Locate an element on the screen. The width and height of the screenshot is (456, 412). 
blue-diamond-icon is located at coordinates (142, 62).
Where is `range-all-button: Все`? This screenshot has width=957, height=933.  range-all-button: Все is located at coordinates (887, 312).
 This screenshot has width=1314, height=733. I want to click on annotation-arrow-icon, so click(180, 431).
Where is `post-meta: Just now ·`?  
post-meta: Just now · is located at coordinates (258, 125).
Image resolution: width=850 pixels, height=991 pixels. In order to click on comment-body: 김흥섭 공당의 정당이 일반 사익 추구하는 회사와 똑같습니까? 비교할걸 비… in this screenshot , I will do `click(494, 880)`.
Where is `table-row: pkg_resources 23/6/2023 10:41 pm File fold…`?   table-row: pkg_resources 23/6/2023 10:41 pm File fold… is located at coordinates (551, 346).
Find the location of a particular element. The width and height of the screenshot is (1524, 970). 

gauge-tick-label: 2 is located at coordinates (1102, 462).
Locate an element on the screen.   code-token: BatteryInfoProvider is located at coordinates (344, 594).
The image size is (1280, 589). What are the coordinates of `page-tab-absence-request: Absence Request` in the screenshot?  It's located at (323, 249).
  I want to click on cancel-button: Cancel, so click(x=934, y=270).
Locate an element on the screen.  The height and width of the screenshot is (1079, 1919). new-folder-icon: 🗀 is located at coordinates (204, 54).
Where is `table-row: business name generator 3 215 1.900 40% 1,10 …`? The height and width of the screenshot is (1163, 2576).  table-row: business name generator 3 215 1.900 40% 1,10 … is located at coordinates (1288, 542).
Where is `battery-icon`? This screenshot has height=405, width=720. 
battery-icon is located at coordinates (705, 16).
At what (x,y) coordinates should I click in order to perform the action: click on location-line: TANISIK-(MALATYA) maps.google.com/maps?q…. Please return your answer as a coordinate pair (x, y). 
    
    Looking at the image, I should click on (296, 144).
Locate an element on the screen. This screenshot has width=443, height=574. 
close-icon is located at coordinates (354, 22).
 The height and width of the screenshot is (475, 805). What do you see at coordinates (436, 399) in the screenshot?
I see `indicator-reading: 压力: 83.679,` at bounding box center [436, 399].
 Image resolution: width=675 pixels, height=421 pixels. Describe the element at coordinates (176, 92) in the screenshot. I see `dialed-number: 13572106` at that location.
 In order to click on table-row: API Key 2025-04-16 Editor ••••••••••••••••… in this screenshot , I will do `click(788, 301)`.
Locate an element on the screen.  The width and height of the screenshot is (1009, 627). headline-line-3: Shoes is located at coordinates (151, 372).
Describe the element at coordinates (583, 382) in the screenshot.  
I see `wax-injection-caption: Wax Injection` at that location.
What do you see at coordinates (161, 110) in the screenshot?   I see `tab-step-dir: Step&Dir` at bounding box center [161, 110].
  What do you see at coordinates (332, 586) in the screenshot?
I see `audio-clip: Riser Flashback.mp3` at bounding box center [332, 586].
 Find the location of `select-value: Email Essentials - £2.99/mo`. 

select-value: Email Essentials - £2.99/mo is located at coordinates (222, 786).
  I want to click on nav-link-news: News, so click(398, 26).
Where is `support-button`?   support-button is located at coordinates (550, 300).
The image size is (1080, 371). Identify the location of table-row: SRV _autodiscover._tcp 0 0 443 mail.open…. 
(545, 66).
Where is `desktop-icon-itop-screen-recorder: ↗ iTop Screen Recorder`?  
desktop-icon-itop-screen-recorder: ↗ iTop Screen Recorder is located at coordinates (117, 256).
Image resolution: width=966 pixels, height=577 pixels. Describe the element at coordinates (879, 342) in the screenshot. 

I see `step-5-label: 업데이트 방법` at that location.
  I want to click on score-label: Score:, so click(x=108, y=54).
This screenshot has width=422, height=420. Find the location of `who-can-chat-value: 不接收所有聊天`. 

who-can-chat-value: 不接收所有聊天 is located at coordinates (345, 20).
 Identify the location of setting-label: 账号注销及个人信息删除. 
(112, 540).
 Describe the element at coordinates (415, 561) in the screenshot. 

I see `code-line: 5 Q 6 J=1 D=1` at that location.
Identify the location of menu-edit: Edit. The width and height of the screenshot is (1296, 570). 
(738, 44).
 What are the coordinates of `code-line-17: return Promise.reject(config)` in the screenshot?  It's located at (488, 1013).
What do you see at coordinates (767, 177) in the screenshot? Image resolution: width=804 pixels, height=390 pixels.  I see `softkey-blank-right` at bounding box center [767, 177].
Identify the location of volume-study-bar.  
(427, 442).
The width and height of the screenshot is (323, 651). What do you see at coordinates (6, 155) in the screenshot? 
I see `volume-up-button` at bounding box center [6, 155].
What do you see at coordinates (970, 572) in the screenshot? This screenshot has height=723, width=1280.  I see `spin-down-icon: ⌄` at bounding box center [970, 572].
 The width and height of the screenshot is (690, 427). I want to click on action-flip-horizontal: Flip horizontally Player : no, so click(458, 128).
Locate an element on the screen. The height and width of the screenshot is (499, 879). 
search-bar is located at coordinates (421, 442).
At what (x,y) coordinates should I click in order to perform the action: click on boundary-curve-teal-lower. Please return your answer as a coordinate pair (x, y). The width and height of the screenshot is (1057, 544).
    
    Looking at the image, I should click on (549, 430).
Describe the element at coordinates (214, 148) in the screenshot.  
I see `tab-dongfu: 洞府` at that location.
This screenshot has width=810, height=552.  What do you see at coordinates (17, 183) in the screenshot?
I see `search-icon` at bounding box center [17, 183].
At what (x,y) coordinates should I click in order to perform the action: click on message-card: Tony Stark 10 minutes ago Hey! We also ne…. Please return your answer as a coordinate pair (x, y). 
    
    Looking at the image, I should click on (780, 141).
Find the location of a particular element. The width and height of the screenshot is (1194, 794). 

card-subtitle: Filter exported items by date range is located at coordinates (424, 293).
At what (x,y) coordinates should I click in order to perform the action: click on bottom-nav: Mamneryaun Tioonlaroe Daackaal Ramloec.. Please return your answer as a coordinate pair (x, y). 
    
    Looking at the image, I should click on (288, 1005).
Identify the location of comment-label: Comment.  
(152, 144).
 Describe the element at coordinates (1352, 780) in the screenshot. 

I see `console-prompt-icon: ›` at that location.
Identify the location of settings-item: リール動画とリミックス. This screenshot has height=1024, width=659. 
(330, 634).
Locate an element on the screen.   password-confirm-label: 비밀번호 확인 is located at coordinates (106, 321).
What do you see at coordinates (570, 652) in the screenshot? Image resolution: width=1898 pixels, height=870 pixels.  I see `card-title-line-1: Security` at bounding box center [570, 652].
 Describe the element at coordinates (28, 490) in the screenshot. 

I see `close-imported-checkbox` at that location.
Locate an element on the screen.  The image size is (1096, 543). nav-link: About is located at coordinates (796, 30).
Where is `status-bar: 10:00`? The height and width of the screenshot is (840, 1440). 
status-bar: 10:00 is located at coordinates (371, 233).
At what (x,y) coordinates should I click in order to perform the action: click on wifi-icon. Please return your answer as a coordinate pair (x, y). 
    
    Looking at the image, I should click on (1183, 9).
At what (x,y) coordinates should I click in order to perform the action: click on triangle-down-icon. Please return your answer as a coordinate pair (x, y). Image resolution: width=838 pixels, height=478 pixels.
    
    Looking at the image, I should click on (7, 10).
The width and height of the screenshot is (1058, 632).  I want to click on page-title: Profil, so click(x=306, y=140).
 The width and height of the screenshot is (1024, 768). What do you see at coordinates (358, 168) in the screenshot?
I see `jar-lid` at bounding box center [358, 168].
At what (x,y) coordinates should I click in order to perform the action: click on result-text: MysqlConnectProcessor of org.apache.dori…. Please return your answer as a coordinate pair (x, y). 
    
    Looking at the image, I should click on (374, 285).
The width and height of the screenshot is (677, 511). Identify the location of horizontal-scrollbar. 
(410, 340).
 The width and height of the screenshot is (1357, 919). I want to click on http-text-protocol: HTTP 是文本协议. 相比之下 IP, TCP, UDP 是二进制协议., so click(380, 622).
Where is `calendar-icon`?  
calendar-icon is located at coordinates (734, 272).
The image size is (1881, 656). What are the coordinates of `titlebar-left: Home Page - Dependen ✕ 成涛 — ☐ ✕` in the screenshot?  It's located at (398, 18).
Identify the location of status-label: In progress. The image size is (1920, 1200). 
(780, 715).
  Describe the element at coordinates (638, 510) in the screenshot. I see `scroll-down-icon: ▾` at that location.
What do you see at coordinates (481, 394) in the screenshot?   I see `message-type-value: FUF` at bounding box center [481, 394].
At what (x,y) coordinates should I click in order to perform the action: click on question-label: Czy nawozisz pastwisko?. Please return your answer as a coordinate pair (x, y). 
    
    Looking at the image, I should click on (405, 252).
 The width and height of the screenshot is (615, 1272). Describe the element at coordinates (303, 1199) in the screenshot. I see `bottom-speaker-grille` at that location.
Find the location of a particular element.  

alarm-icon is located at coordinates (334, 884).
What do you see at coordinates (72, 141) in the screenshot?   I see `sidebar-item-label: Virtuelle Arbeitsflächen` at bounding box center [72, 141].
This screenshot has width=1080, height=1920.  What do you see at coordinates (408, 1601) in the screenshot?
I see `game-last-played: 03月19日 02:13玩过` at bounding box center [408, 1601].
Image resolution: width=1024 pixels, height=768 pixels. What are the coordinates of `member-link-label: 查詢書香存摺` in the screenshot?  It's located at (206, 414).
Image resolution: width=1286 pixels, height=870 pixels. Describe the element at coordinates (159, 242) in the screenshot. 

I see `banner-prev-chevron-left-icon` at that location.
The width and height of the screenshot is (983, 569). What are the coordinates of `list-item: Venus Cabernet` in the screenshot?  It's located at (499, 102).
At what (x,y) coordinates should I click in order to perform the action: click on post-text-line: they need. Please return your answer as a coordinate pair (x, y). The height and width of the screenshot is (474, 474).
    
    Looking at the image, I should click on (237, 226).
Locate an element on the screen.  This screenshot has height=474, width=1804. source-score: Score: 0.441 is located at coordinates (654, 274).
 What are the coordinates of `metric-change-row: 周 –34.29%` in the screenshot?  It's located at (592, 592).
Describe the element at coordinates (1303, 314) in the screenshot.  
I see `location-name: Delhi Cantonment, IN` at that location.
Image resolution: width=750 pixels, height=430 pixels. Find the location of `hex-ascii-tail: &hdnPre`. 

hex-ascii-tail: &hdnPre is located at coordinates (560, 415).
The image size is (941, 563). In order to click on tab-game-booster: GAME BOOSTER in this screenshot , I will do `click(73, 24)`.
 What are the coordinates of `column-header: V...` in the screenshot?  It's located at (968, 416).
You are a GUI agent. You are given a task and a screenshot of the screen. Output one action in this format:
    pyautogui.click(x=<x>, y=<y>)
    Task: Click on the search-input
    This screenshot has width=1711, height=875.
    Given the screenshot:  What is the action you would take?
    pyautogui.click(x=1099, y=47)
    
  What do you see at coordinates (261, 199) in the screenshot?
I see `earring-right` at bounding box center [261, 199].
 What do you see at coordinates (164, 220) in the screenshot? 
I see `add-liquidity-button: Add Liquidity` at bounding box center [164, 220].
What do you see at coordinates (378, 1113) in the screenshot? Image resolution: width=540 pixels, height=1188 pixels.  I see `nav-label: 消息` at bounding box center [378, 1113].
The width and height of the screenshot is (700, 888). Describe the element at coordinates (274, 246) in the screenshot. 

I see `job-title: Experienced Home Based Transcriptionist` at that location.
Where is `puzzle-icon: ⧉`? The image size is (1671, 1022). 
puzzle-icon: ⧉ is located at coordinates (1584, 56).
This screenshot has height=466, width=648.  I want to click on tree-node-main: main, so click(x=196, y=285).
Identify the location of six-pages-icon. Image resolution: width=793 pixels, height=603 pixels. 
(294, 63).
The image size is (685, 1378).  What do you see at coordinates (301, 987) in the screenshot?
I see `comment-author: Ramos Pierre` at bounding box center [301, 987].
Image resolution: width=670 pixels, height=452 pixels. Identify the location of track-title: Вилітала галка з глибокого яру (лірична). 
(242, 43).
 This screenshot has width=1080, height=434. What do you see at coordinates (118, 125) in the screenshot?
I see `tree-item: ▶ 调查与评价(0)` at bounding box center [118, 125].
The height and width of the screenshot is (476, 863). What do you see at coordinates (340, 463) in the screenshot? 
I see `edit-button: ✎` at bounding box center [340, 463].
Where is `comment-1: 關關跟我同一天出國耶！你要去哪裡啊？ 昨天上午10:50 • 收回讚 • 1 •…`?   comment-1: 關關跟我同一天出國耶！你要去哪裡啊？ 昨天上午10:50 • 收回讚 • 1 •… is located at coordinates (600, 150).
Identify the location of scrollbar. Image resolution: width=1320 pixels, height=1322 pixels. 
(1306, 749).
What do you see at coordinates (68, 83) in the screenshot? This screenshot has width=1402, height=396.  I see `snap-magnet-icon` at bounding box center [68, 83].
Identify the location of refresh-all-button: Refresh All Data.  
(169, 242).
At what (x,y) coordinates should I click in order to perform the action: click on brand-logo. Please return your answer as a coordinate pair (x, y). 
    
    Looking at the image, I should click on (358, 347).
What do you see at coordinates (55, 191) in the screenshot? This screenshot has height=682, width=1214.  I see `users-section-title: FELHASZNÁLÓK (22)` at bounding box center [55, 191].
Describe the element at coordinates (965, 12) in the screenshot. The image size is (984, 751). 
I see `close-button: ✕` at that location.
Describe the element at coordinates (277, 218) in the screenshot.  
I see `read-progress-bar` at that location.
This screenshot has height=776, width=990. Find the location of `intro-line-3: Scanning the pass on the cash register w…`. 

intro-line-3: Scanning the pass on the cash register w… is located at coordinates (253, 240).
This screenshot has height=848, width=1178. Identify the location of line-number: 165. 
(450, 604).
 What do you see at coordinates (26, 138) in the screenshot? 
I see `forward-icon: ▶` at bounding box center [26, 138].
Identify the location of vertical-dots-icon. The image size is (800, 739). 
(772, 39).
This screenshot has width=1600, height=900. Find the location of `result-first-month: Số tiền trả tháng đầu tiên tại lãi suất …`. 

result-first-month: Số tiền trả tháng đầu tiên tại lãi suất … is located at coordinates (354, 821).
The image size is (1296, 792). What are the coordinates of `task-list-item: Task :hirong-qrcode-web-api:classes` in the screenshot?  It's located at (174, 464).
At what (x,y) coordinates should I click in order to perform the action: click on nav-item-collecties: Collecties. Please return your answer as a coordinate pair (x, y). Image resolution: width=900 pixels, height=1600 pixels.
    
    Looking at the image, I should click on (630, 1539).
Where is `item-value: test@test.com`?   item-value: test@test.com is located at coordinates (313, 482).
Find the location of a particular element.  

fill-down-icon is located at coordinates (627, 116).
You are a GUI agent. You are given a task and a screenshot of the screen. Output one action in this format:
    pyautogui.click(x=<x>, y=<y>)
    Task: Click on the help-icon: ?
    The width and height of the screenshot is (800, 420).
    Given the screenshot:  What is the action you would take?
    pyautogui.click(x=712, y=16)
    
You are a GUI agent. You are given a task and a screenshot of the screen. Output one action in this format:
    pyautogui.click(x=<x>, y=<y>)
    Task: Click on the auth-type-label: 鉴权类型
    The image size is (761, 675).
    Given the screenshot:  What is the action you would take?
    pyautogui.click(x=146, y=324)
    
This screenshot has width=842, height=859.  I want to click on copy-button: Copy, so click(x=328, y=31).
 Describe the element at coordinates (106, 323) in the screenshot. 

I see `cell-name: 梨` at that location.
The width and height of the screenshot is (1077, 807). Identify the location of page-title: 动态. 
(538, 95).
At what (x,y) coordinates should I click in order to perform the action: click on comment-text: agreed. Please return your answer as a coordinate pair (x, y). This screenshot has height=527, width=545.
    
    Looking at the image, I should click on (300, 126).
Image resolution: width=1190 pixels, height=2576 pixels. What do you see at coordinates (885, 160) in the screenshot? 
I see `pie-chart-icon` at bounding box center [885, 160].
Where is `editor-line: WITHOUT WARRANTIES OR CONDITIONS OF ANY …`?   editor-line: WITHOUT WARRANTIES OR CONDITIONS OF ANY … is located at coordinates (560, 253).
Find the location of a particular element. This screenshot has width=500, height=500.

· · · · ·

* Task details *
Can you copy the listing above word for word, starting at the line containing "Describe the element at coordinates (583, 382)" and stopping after the line containing "center [332, 586]."?

* Reply to the task *
Describe the element at coordinates (583, 382) in the screenshot.  
I see `wax-injection-caption: Wax Injection` at that location.
What do you see at coordinates (161, 110) in the screenshot?   I see `tab-step-dir: Step&Dir` at bounding box center [161, 110].
  What do you see at coordinates (332, 586) in the screenshot?
I see `audio-clip: Riser Flashback.mp3` at bounding box center [332, 586].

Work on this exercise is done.